▶ [Brief]
Transfer the lines of the listing below, starting with the line that contains "Where should I" and going on through the end of the listing, adding 41 to every coordinate in the answers. Leave the pictures out.

** BEGIN Data shown **

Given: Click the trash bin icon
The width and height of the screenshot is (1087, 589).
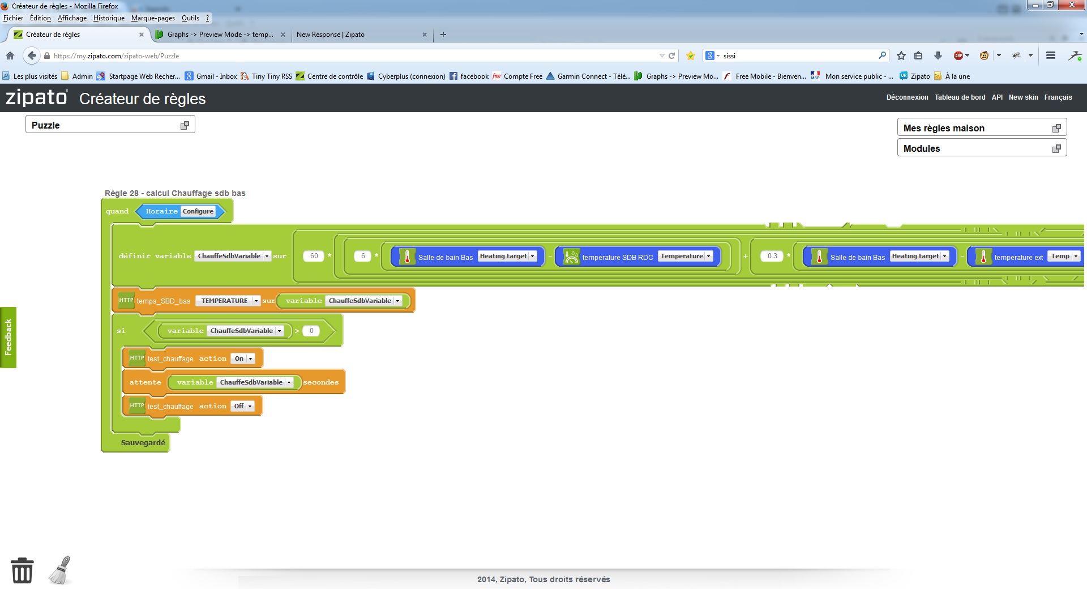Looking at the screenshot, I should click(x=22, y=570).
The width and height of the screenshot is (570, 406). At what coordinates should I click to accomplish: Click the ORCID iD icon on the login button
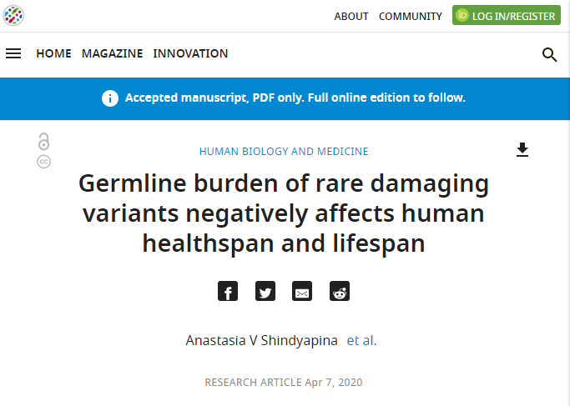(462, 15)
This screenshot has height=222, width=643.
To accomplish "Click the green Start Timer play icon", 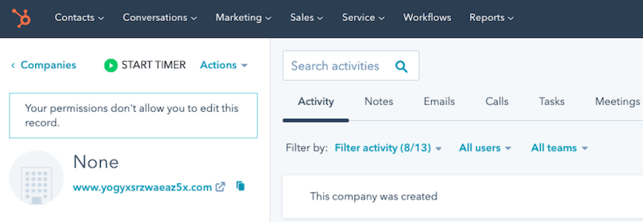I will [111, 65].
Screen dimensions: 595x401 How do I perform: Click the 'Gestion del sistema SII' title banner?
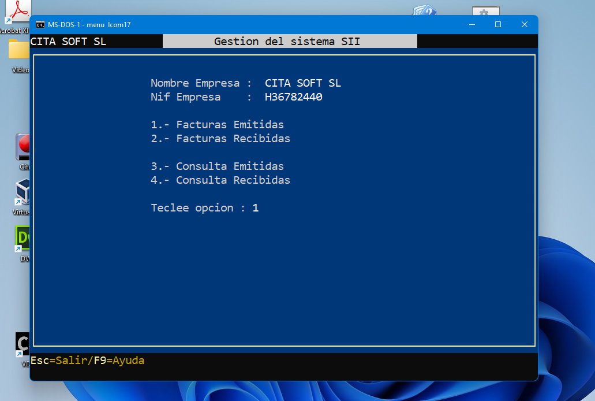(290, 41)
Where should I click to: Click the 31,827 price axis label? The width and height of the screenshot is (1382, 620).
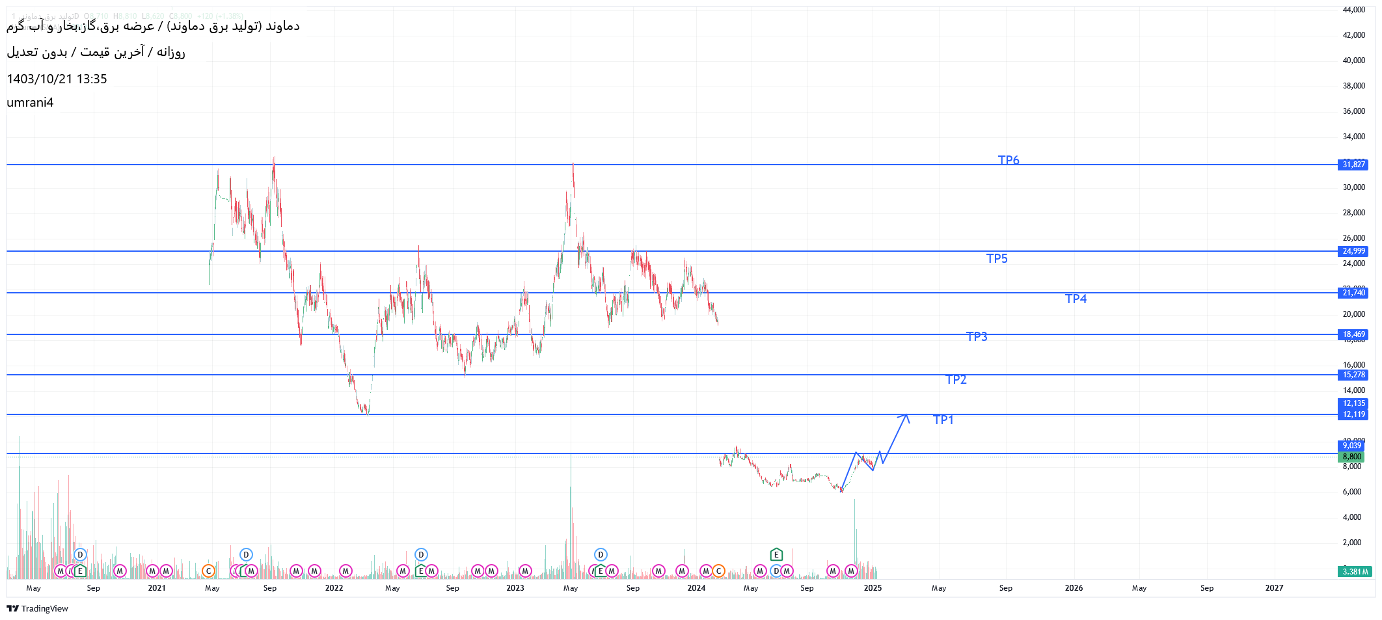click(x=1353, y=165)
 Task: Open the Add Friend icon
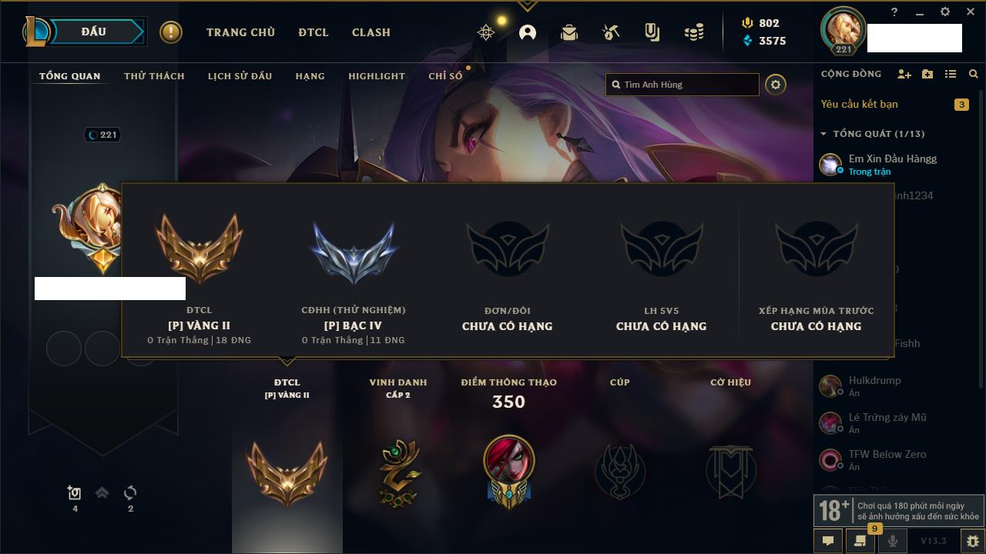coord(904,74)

** END Data shown **

▶ [Result for this task]
Where should I click to: Click the 31,827 price axis label? The width and height of the screenshot is (1382, 620).
click(x=1394, y=206)
 Task: Open the Add Friend icon
coord(945,115)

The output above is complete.